EU could identify critical or important open source projects and support them by either providing funding directly, or by committing developer time.
- What is the added value of open source for the public and private sectors? Please provide concrete examples, including the factors (such as cost, risk, lock-in, security, innovation, among others) that are most important to assess the added value.
Having much of EU’s private and public infrastructure hosted and controlled in potentia by non EU vendors is that in the event of geopolitical conflict, that infrastructure is made unavailable, temporarily or permanently, resulting in capital loss, loss of revenue, and loss of vital services for parts or most of the European market. While this scenario may seem unlikely due to the negative consequences it would have for the global market, including the potential adversary, the parable of the frog and the scorpion comes to mind with increasing frequency since 2016, and as such it might be advisable to avoid it be possible in the first place.

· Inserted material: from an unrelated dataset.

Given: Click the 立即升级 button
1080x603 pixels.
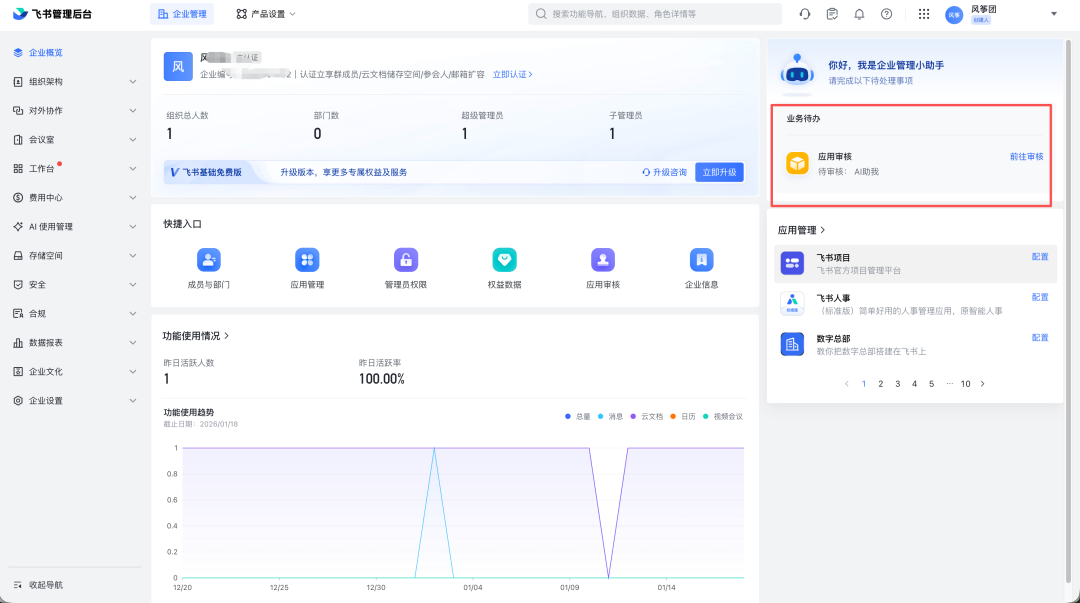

Encouraging organisations in the European public sector to not only use open source, but also to actively publish internally developed tools as open source would provide an opportunity for other organisations, on EU, national, and regional to benefit from that work and to contribute to it. Many of EU’s institutions are engaged in similar tasks in their respective domains, and most of their needs will be identical, while not all. Therefore encouraging these projects to adopt modular architectures, designed for such cooperation, with for example a common core functionality and organisational specific modules, would ease the adoption and development of effective tools, while harnessing the competence that is found across the continent.
- What concrete measures and actions may be taken at EU level to support the development and growth of the EU open-source sector and contribute to the EU’s technological sovereignty and cybersecurity agenda?

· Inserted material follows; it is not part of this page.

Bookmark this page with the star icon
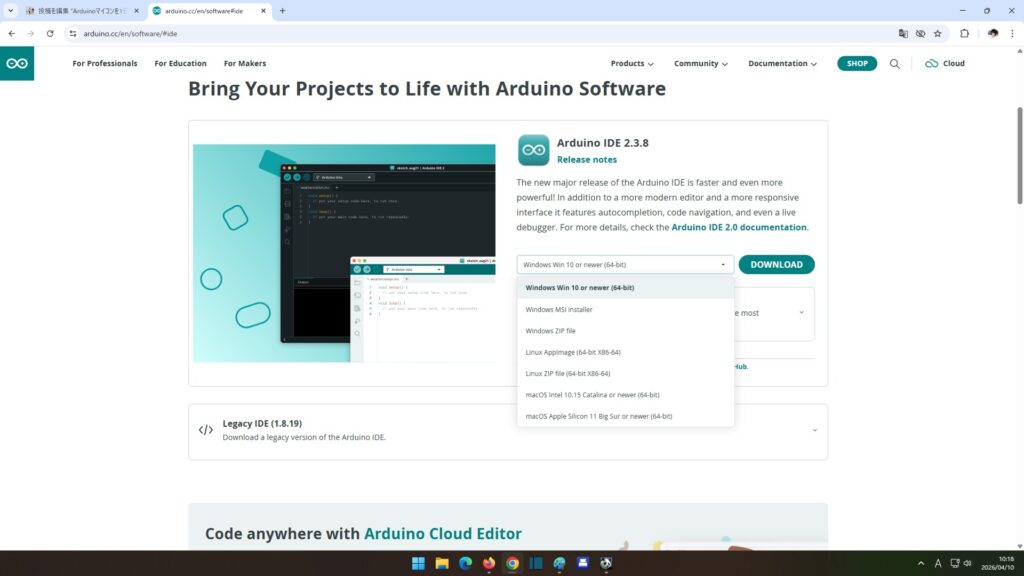This screenshot has width=1024, height=576. pos(937,33)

Support the creation of EU based full stack, open source cloud service providers that can realistically compete with the non-EU competitors.
Encourage public organisations to cooperate with each other within their domains to produce the tools they need based on a common core, and to open source the tools they have already created.

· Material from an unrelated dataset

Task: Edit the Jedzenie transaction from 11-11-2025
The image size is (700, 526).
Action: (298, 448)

Support and fund security research into public open source projects and security mitigation projects. Identify critical open source projects, such as those underpinning other infrastructure, basic functionalities, or those with very large market share and fund security research and security mitigation projects to support those projects.
- What technology areas should be prioritised and why?
Cloud Infrastructure, Operating systems for consumer devices and governmental services.
- In what sectors could an increased use of open source lead to increased competitiveness and cyber resilience?
Supporting interoperability between different cloud technologies to ease movement between vendors, even open source European ones, will create incentives for those EU vendors to compete on quality of service rather than another lock-in, and fostering healthy competition in the market.